Interpretive Methodologies and Methods Conference Group
 Call for Papers APSA 2011
Closing date: December 15, 2010
2011 Program Chair: Ido Oren, University of Florida 
(<(oren /at/ ufl.htm)>(oren /at/ ufl.edu) <mailto:(oren /at/ ufl.edu)> )
This Conference-related Group provides a forum for the discussion of 
methodologies and methods related to interpretive research, as well 
as issues arising from their location within contemporary political science.
Interpretive methodologies and methods are informed by philosophical 
traditions such as hermeneutics, phenomenology, pragmatism, and 
symbolic interaction.

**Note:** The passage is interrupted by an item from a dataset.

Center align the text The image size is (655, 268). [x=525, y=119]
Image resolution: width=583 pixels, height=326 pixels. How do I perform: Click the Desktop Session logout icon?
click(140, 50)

Notwithstanding their differences, these 
traditions presuppose that the meaningfulness and historical 
contingency of human life sets the social realm apart from nature. 
Although diverse in their modes of accessing and analyzing data, 
research processes in the interpretive tradition are typically 
characterized by an empirical and normative prioritizing of the 
lived experience of people in research settings (what Clifford 
Geertz referred to as "experience-near" research), a focus on the 
meaning(s) of acts, events, interactions, language, and physical 
artifacts to multiple stakeholders, and a sensitivity to the 
historically-contingent, often-contested character of such meanings.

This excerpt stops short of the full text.